Saved entries
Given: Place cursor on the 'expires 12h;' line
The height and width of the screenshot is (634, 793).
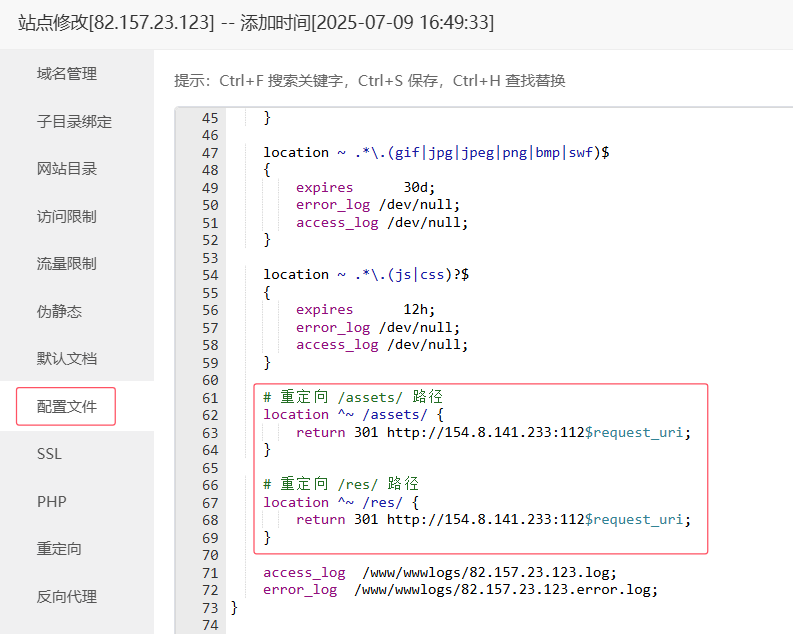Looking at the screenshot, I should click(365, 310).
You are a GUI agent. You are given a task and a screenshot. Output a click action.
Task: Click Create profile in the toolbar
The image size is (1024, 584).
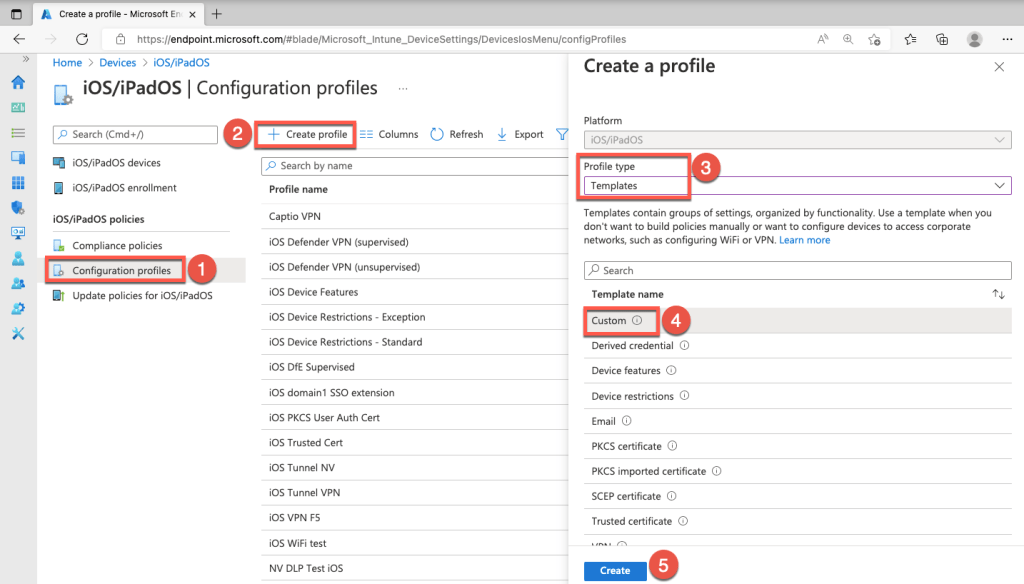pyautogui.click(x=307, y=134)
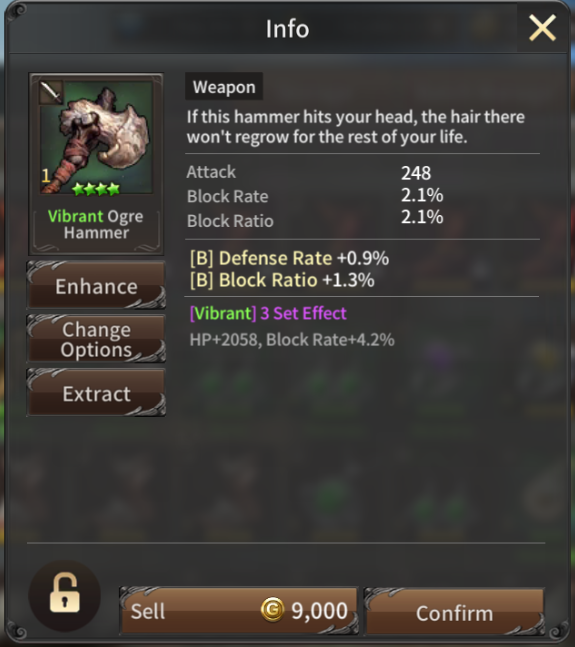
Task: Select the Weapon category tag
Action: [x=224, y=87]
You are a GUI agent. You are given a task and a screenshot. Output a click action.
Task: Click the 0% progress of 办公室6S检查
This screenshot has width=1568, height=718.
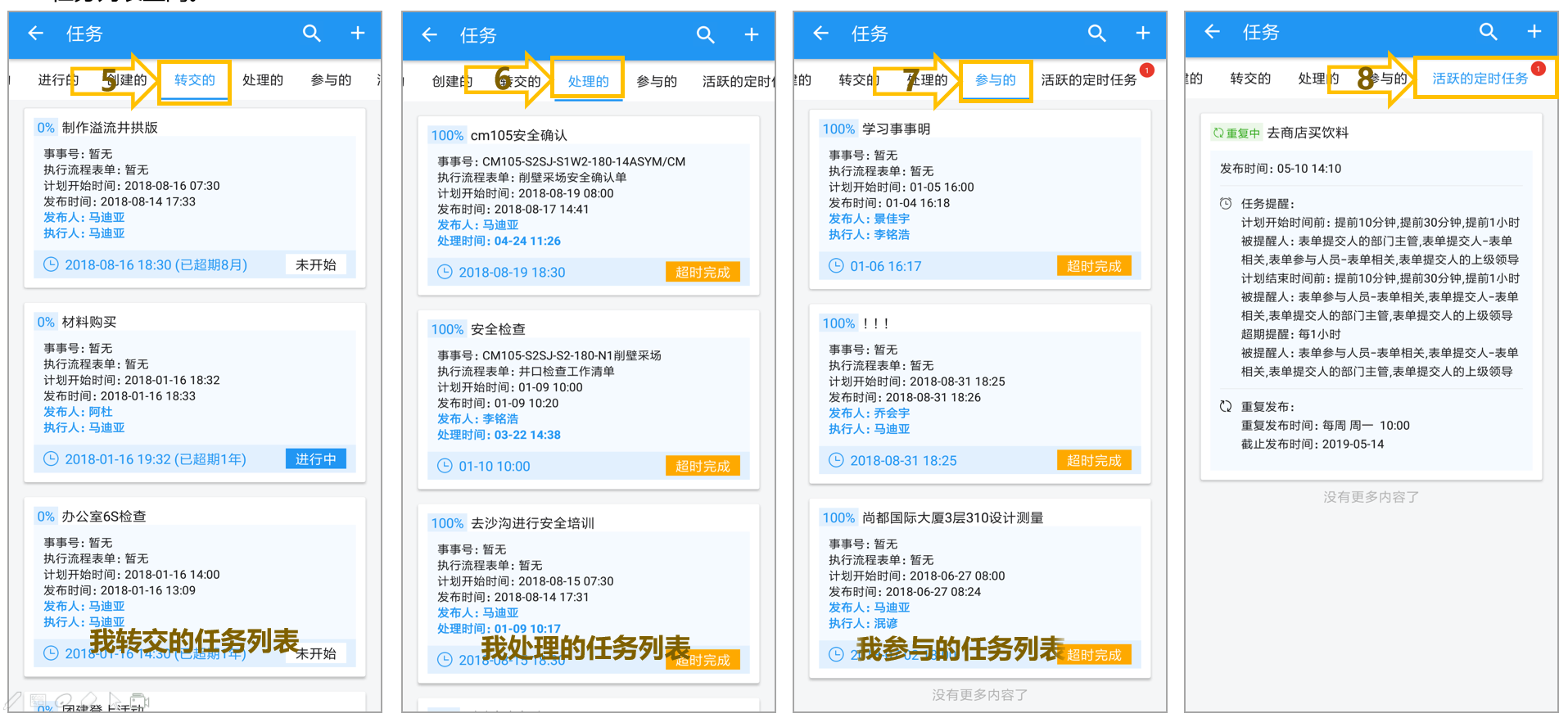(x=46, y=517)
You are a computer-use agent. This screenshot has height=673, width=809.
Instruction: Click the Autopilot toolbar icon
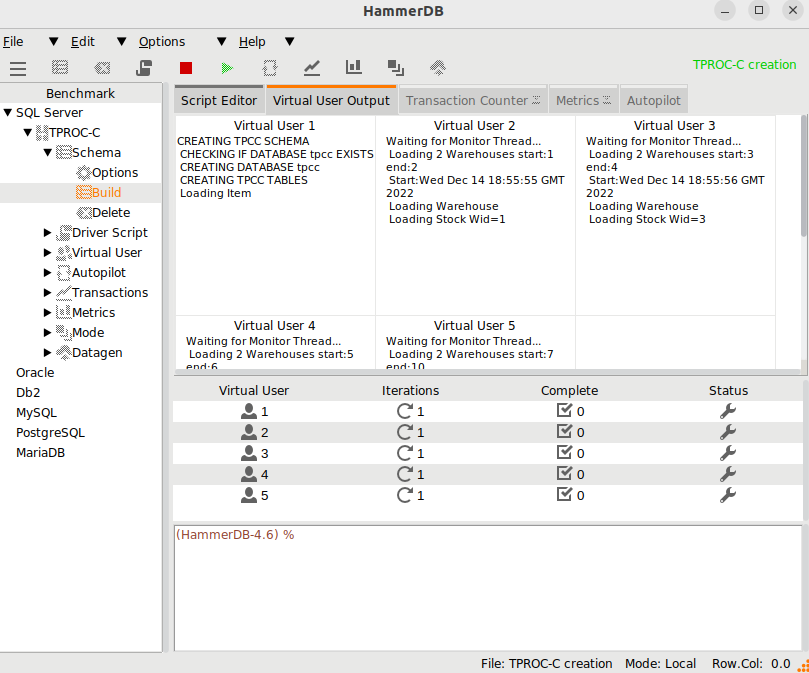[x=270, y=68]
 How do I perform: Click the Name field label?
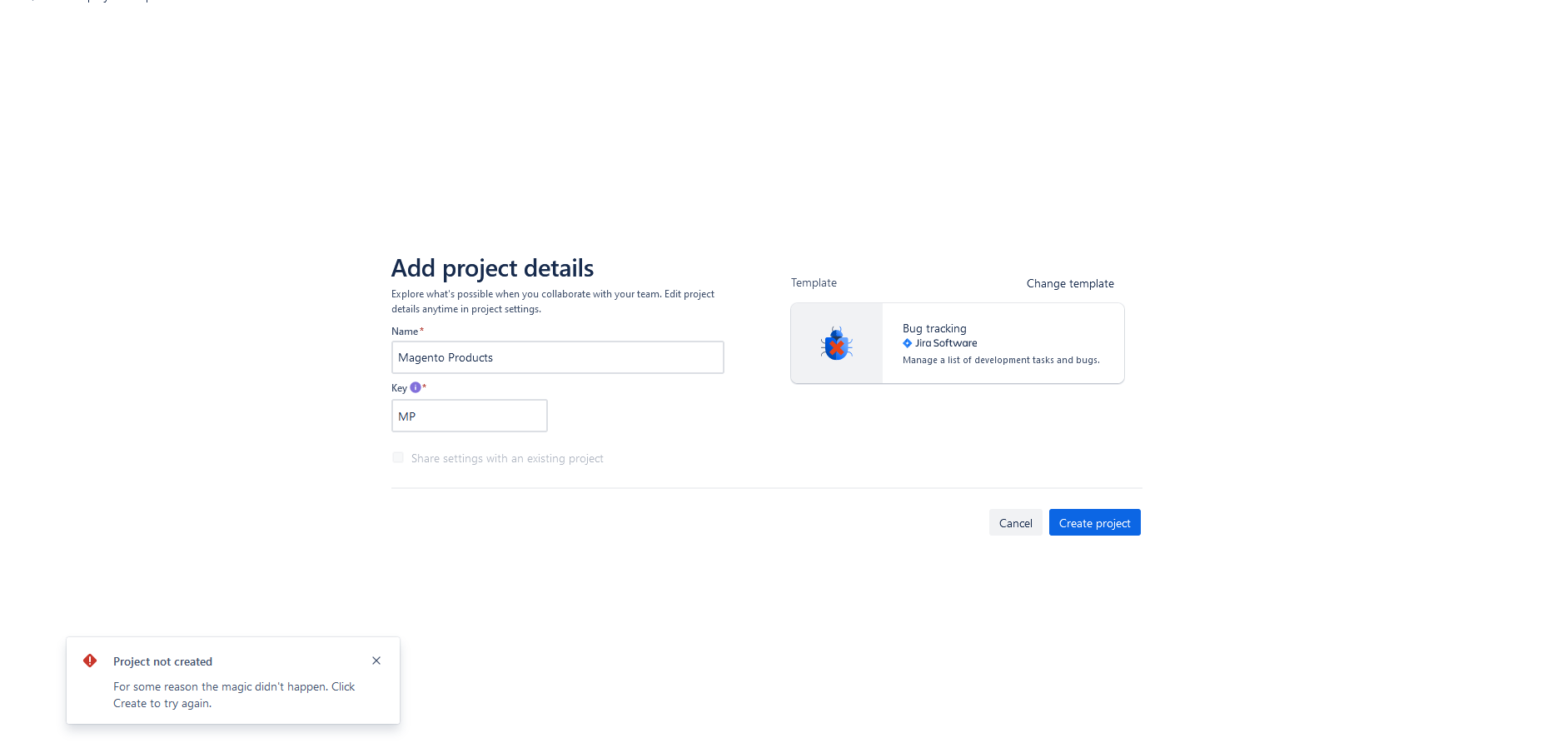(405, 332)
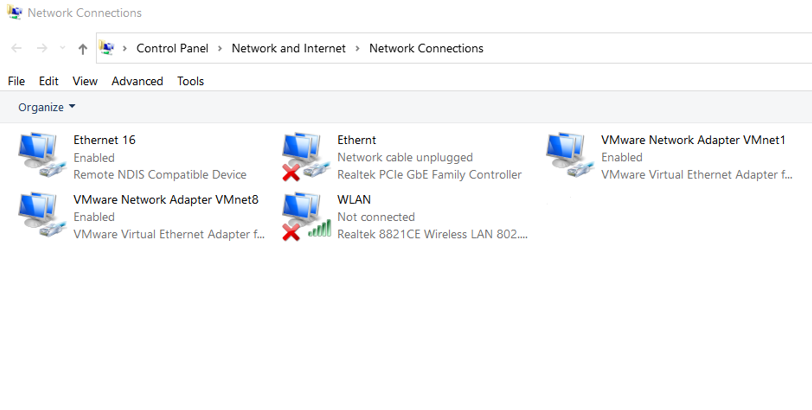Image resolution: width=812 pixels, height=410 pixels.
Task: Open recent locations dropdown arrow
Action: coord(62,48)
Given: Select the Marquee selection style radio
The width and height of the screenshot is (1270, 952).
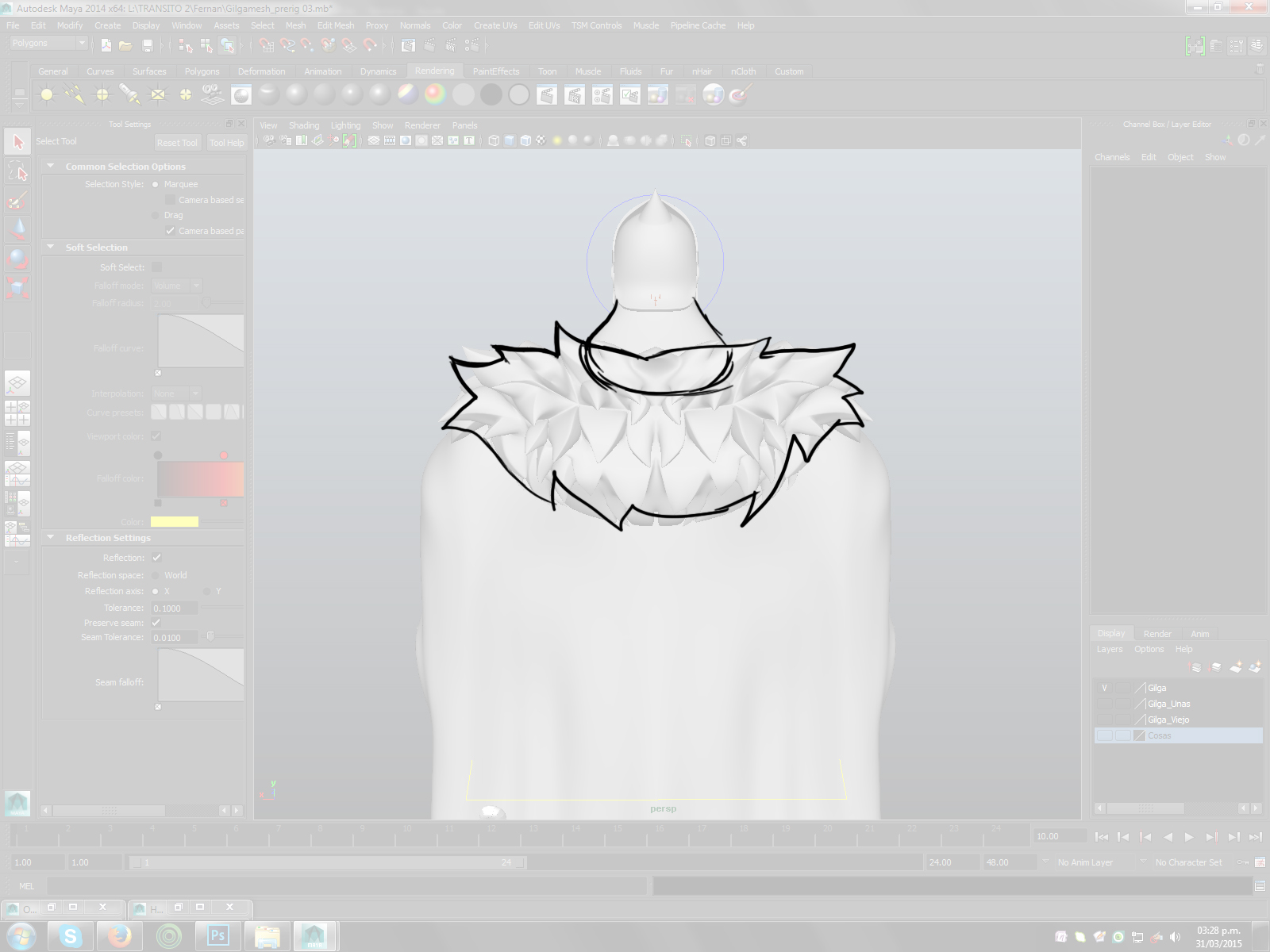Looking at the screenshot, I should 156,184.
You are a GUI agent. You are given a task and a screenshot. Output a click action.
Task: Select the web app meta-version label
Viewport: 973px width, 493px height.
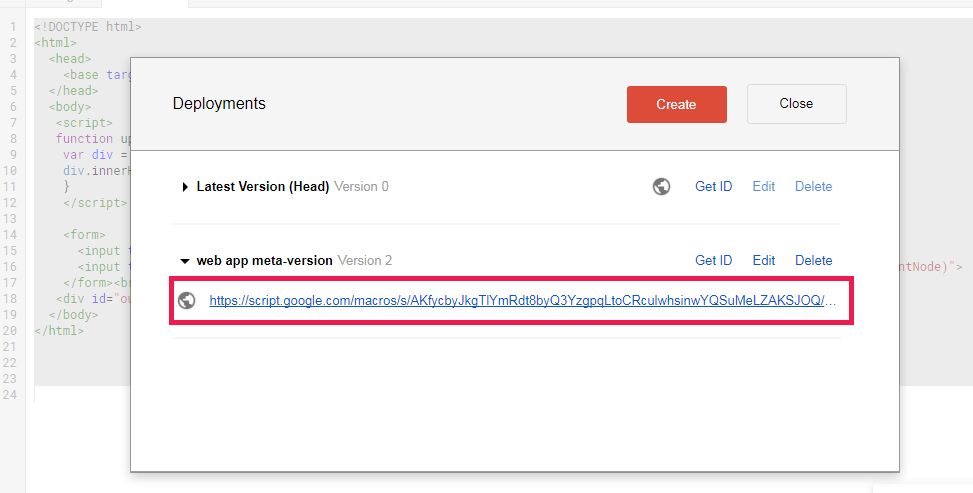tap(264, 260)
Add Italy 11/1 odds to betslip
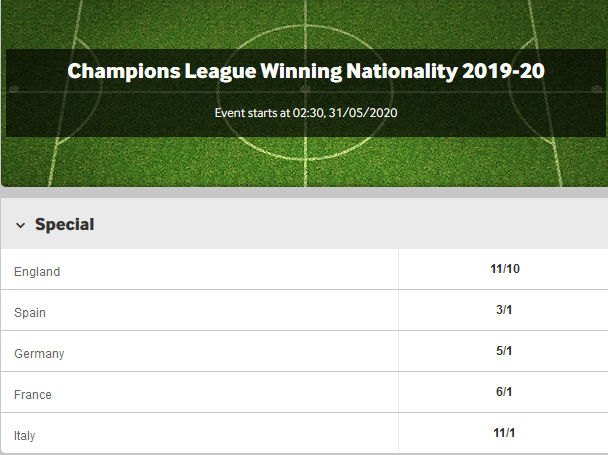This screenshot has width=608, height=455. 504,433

# TASK PROMPT
Give every entry again word for word; no images belong in the copy.

# EXERCISE ANSWER
Given: Place cursor on the 'expires 12h;' line
The height and width of the screenshot is (634, 793).
Looking at the screenshot, I should click(365, 310).
You are a GUI agent. You are given a task and a screenshot. Output a click action.
Task: Click Create profile in the toolbar
The image size is (1024, 584).
pyautogui.click(x=307, y=134)
Task: Select the Weapon category tag
Action: [x=224, y=87]
You are a GUI agent. You are given a task and a screenshot. Output a click action.
Task: Click the 0% progress of 办公室6S检查
This screenshot has width=1568, height=718.
(x=46, y=517)
You are a computer-use agent. This screenshot has height=673, width=809.
Instruction: Click the Autopilot toolbar icon
[x=270, y=68]
 How do I perform: Click the Name field label?
(405, 332)
Image resolution: width=812 pixels, height=410 pixels.
Task: Open recent locations dropdown arrow
Action: coord(62,48)
Given: Select the Marquee selection style radio
The width and height of the screenshot is (1270, 952).
Looking at the screenshot, I should 156,184.
You are a GUI agent. You are given a task and a screenshot. Output a click action.
Task: Select the web app meta-version label
Viewport: 973px width, 493px height.
tap(264, 260)
Add Italy 11/1 odds to betslip
This screenshot has width=608, height=455. 504,433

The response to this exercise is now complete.